DOCUMENT SECTION:
------------------------------------------------------------------------

Installation, Requirements, and Dependencies

This Python package has been tested under Python 2.7.8 running on Mac OSX 10.9.5 and on Ubuntu Linux 14.04.2 LTS; however, the migrate.sh script expects a modern version of bash and associated utilities and therefore only runs successfully on Linux.

Note that some of the Python requirements discussed below have their own dependencies on non-Python packages. So, you will need to ensure at least the following before running pip:

  • Install libraries needed by the Pillow package to support TIFF and JPEG image formats and color management (i.e., libtiff, libjpeg, and littlecms): visit the Pillow Installation page and scroll down to the appropriate section for your platform (Mac or Ubuntu) for instructions on how to install these libraries. Failure to install libtiff, libjpeg, and littlecms first will cause pip to fail to install requirements. You do not need to install Pillow separately from the pip install step below.

  • Install the ExifTool utility, which is wrapped by the pyexiftool package included via requirements.txt. Failure to install ExifTool first will cause pip to fail to install requirements. You do not need to install pyexiftool separately from the pip install step below.

Use of a Python virtual environment pinned to 2.7.8, with pip installed in order to manage package installations, is highly recommended. Python dependencies are detailed in requirements.txt, so that they can be installed easily into the virtual environment (after activation thereof) using this simple command:

	pip install -r requirements.txt

Once everything is succesfully installed, try running the built-in code tests to make sure everything is operating right. This package uses the nose Python unit test environment. It will have been installed along with the other requirements by pip. At the command line, enter the top-level directory of isaw.images package, activate the associated virtual environment, and type:

	nosetests

If you get any errors, double-check installation steps above and, if you can't find the problem, contact the isaw.images package developer.

Getting Started

To open an existing image package:

	>>> from isaw.images import package
	>>> pkg = package.Package(path/to/package/directory)

------------------------------------------------------------------------

WHAT IS REQUIRED: In the isaw.images installation notes above, which operating system is the only one where the migrate.sh script runs successfully?

RECORDED INFORMATION:
------------------------------------------------------------------------

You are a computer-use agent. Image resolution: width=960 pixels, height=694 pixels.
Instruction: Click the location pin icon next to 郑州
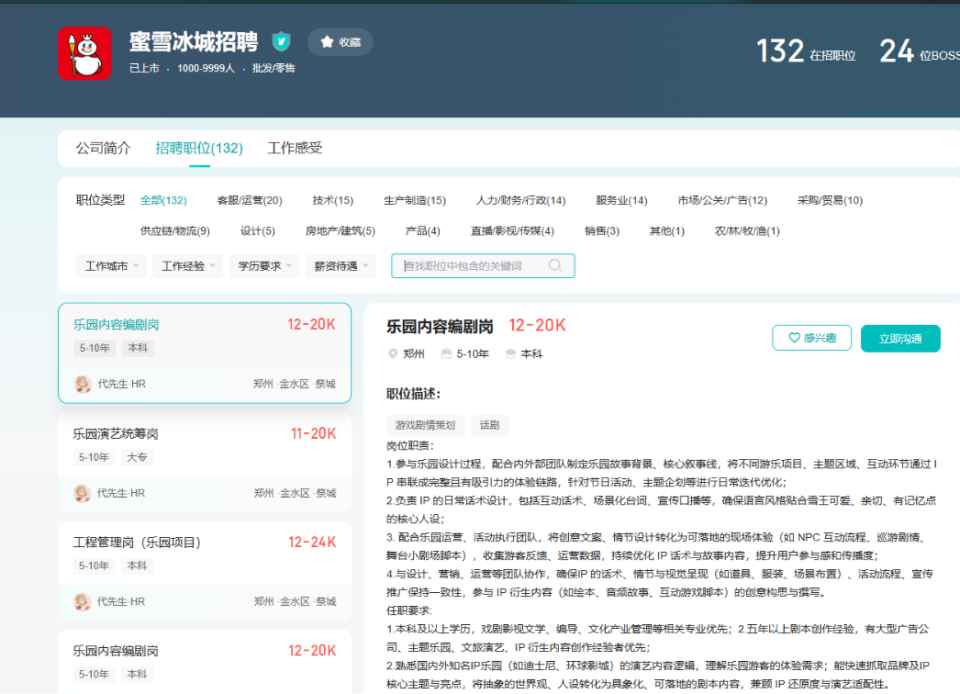(x=390, y=353)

------------------------------------------------------------------------

TASK OUTPUT: Linux.